AUSAはアメリカ陸軍及び陸軍軍人の利益増進を図ることで、国家の安全を支援するために1950年に設立された非営利団体だ。その年次総会では見本市も開催され、ロッキード・マーチンやレイセオンなど大手を含む多くの防衛関連企業が出展し、北米最大規模の軍事見本市となっている。このため各国の陸軍参謀長、国防政策担当者など政府高官が招待されている。陸上幕僚長がこの種のイベントに参加するのは初めてのことだ。

陸自のトップがこの種のイベントに参加する意義は大きい。このような見本市やセミナーではホスト国の主要将官だけではなく世界中から将官が集まるので「トップ外交」が可能になる。いままで皆無に近かった日本のプレゼンスが増大する。

言うまでもないが軍隊は階級社会であり、駐在防衛官して派遣された一佐(大佐)や二佐(中佐)が相手国の将官、ことに参謀長などの高官と気軽に会えるわけではない。またこのような見本市などの機会に自衛隊の高位の将官が、現地に派遣されている防衛駐在官を先方の参謀長などの要人に紹介してまわれば、防衛駐在官は極めて有力な人脈を短期に構築できる。これは中国を始め諸外国では当たり前に行なわれていることだ。

岩田陸幕長が今回そのようなこと行動を行ったのかは不明だが、ぜひとも今後、防衛省・自衛隊高官による見本市やコンファレンスなどへの視察を強化し、現地での信頼熟成を行って日本のプレゼンスを拡大し、併せて防衛駐在官を側面支援して欲しいものだ。
防衛省は来年にロンドンで開催される軍事見本市、DSEIに出展を計画している。その際にも幕僚長クラスの視察が行われる可能性は高い。

なぜ外務省に出向してから派遣なのか

ただ防衛駐在官そのあり方には大きな問題がある。諸外国では国防省から軍人の身分で派遣されるが我が国では「外交の一元化」の元に、防衛省から一旦外務省に出向して、外交官の身分で防衛駐在官となる。外交官が「軍服」を着るのは一種のコスプレである。このような奇妙な制度を採用している国は筆者の知る限り我が国だけである。

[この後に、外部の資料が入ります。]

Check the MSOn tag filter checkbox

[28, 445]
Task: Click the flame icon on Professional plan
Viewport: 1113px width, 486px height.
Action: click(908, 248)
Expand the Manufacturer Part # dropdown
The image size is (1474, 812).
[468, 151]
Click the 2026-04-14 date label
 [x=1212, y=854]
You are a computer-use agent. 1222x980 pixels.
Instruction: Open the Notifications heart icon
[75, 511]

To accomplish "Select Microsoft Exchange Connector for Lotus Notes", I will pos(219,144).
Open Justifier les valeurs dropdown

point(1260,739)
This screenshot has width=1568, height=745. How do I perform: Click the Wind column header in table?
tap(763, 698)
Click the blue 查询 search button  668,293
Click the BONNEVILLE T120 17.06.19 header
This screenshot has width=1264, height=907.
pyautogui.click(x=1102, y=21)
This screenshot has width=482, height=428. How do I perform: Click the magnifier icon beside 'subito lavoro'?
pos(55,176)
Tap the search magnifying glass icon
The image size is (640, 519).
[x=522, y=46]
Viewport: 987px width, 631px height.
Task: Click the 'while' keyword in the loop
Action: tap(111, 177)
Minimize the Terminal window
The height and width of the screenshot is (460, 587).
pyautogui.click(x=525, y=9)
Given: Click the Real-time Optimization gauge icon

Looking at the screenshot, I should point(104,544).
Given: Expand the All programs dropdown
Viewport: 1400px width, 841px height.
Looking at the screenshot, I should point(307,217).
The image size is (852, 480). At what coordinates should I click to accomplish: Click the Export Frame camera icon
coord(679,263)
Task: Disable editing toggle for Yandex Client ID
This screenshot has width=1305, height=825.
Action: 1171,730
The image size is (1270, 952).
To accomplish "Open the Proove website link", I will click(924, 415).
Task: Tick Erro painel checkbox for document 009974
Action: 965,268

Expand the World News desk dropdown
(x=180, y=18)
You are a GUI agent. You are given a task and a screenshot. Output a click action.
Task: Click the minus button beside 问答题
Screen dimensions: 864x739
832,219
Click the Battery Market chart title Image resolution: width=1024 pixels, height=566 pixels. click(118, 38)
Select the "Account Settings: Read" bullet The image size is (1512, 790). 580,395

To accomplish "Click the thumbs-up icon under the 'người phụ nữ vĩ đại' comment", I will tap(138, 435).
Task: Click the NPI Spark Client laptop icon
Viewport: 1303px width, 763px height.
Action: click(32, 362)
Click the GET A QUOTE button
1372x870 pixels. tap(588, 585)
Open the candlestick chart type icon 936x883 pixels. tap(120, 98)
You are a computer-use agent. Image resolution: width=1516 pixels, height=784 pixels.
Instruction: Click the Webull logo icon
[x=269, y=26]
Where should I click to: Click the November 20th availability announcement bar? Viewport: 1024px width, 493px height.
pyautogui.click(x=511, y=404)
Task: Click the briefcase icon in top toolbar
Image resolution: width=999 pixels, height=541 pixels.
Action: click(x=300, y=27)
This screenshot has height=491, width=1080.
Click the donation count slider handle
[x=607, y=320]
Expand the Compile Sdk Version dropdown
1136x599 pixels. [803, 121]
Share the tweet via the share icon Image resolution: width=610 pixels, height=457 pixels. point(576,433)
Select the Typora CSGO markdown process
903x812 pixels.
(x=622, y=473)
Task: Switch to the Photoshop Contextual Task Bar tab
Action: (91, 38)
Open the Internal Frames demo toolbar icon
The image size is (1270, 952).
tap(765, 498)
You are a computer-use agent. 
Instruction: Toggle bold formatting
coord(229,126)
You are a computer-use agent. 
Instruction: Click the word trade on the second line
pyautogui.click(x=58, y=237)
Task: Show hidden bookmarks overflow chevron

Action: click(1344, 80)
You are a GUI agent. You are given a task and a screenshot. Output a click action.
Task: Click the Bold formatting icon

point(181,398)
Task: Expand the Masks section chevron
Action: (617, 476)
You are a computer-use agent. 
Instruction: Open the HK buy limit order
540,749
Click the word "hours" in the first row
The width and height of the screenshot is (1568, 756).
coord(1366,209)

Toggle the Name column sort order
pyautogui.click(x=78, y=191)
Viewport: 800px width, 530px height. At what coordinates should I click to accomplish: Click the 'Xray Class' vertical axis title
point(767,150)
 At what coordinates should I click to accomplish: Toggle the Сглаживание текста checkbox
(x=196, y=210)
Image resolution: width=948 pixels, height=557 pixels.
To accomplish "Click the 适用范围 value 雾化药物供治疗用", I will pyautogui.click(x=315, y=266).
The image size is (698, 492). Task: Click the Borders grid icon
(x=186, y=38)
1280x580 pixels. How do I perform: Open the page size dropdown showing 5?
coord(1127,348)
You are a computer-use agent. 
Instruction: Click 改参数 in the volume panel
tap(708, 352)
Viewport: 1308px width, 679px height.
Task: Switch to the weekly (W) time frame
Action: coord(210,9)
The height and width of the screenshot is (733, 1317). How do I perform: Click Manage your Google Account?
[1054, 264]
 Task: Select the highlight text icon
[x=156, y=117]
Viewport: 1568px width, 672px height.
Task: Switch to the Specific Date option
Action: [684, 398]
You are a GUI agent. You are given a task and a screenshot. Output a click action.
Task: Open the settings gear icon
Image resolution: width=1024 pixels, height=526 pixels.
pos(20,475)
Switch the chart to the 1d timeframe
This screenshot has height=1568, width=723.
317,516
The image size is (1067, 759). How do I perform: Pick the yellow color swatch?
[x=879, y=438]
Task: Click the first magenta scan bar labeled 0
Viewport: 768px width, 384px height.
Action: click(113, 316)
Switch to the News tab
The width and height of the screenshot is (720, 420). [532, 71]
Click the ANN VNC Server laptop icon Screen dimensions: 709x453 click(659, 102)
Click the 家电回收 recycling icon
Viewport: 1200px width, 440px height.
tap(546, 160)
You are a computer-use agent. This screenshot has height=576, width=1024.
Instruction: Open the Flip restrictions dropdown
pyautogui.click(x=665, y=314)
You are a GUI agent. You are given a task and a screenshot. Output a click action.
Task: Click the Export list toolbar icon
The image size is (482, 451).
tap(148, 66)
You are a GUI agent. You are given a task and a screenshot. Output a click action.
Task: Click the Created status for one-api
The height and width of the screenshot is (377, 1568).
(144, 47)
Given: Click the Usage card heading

問題は外務省と防衛省とでは、防衛情報に対する認識にきわめて大きな温度差があることだ。軍事を毛嫌いする公家的な外交官も少なくない。例えば軍事見本市の式典やレセプションに出席をしない。アラブ首長国連邦(UAE)の首都アブダビで行なわれている世界最大級の軍事見本市、IDEXは、国威をかけたイベントであるが、筆者が知る限り日本大使館関係者が出席したことはない。アブダビ日本大使館には防衛駐在官がいないが、大使が出席すればいいのだが、顔を出さない。隣国のサウジアラビアには防衛駐在官が配されているが、それも顔をださない。対して中国は武官や大使館の文民職員は勿論、常に10名以上のデリゲーションを派遣してプレゼンスを誇示している。

南アフリカのAADにおける海老名健一・二佐

途上国ではこの種のイベントは国家の威信がかがっている。特にアラブ世界は尚武の気風が強い。このようなイベントに防衛省からデリゲーションが派遣されず、現地に防衛駐在官もおらず、大使も顔を見せないというのは外交上、プレゼンスの維持の面でも極めて大きな損失である。

防衛省もこのような見本市に代表団を派遣し、中国のデリゲーションと接触して情報交換や信頼熟成の場として利用することも必要なはずだ。

南アフリカで隔年行われる軍事航空見本市(AAD)もこれまで日本大使館関係者が出席することはなかった。だが先述のように本年、南アフリカに初めて防衛駐在官(海老名健一・二佐)が配され、式典に出席した。また複数の大使館スタッフも見本市を視察している。これも防衛駐在官が配されたからだろう。